Proviamo a metterci, per quanto durerà la lettura di queste righe, nei panni di un credente mussulmano. Bene, allora c'è una gran bella notizia per noi. Infatti l'infallibile Corano, parola divina, sostiene che se il nemico arretra - si mostra debole, arrendevole, impaurito - Allah è con noi, ci incoraggia e ci sollecita ad attaccarlo in modi sempre più duri e implacabili fino alla vittoria fatalmente certa. Se dunque siamo credenti (fanatico o moderato, non fa differenza) abbiamo ricevuto da Dio in persona l'assicurazione che l'Europa tutta ha paura - paura fisica - dell'Islam, e sappiamo per innata educazione che al nemico impaurito e arrendevole non bisogna riservare né pietà né considerazione, ma soltanto attacchi ancora più violenti e spietati. E se per un «moderato» ciò vuol dire poco più che aumentare il disprezzo verso gli occidentali e i cristiani in particolare, per un estremista significa rafforzarsi nel sacro diritto-dovere di seminare fra noi morte e distruzione fino alla nostra immancabile caduta, fino alla nostra resa. Significa che ci saranno sempre più estremisti e sempre meno moderati.
Ora torniamo occidentali e cristiani, finalmente, e consideriamo che questa semplice tesi viene confermata da quanto ha comunicato ieri il ministro Fini: i manifestanti, i morti e i feriti di Tripoli non erano tutti libici, fra loro c'erano anche palestinesi, iracheni, afghani eccetera: elementi sparsi non a caso in tutto il mondo arabo e mussulmano per fomentare le folle contro di noi e contro quei governanti che non mostrino sufficiente aggressività verso il nemico occidentale. Gheddafi - oggi - viene considerato uno di questi. E se è vero che le manifestazioni in Libia sono state organizzate per colpire lui, è ancora più vero che lo si vuole costringere a tornare all'aggressività di un tempo verso l'Occidente.
È chiaro dunque che c'è in atto un progetto globale di estremizzazione e radicalizzazione del conflitto Islam-Occidente. Questo progetto (bellico, non c'è altra parola per definirlo) si rafforza ogni volta che dimostriamo «comprensione» e cedevolezza. Ogni volta, per esempio, che rinunciamo alla nostra libertà di pensiero ed espressione in favore della loro intolleranza alla libertà di pensiero e di espressione. La nostra libertà vuole che un ministro sia prudente e attento a non provocare problemi politici, ma un disegnatore satirico, uno scrittore, un cittadino non hanno affatto questo obbligo, anzi.

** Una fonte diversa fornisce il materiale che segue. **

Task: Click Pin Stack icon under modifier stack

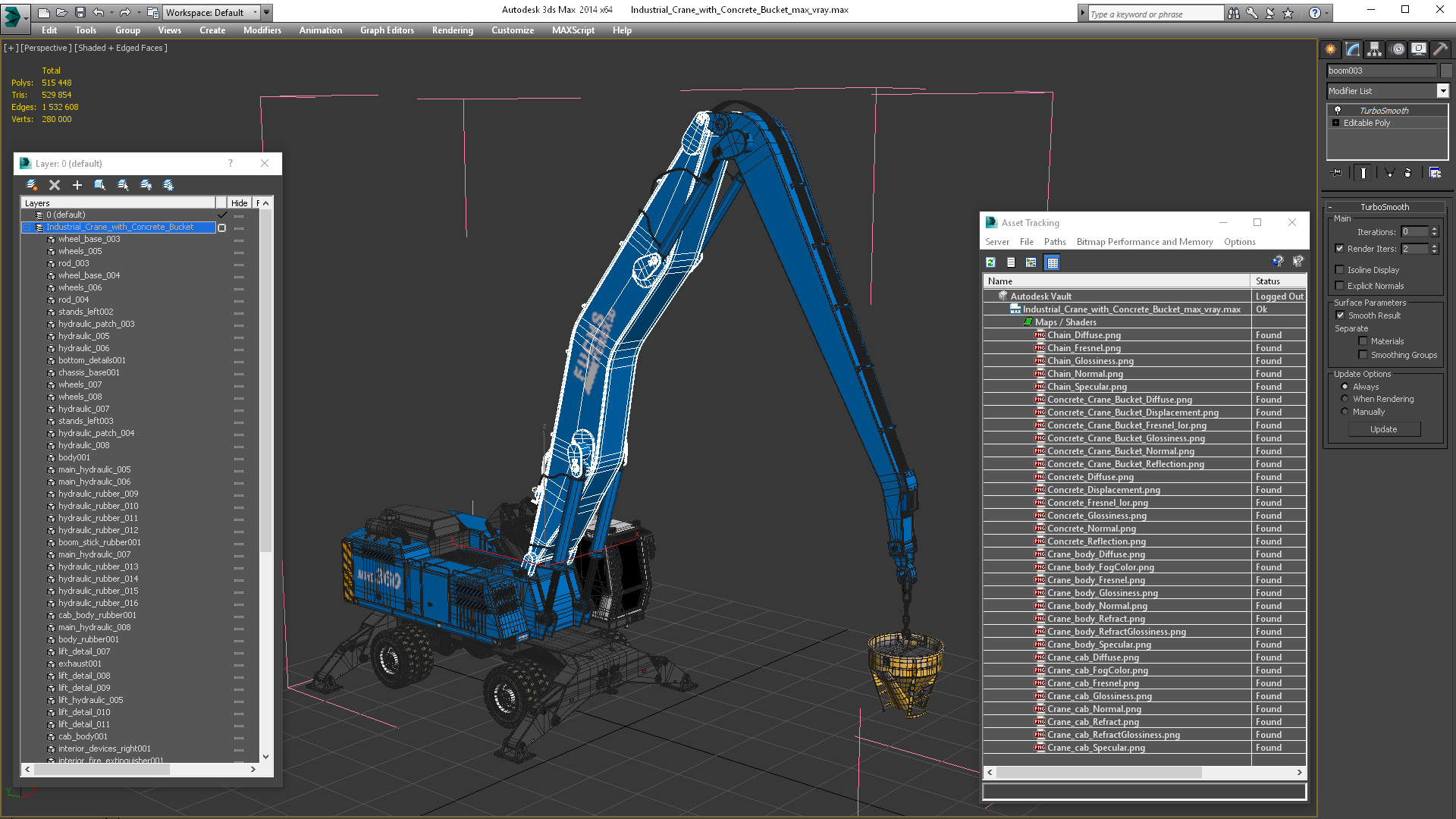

La storia è maestra di vita, diciamo sempre, ed è vero. Ma è anche vero che - poiché si ripresenta in modo sempre diverso - facciamo fatica a capire le sue lezioni e ad agire di conseguenza. Paragonare la situazione attuale con quanto accadde appena settanta anni fa con Hitler non è affatto paradossale, esagerato o irreale. Hitler aveva una buona parte di ragione quando voleva l'Austria perché «tedesca»: e si lasciò che se la prendesse con la forza. Pochi mesi dopo aveva molta ragione in meno, quando voleva i Sudeti: ma visto che l'Europa aveva ceduto su Vienna li pretese lo stesso e lo si lasciò fare anche in Cecoslovacchia. Pochi mesi dopo il Führer aveva ancora meno ragione per il problema di Danzica, ma visto come gli era andata bene fino ad allora pensò di poter aggredire la Polonia e fu la Seconda Guerra Mondiale.
Adesso facciamo un altro piccolo sforzo e sostituiamo alla faccia di Hitler quella - simbolica - di bin Laden: è evidente che, se non si vuole arrivare alla guerra, non bisogna cedere. Oggi la libertà di espressione è la nostra Austria. Non lasciamocela prendere.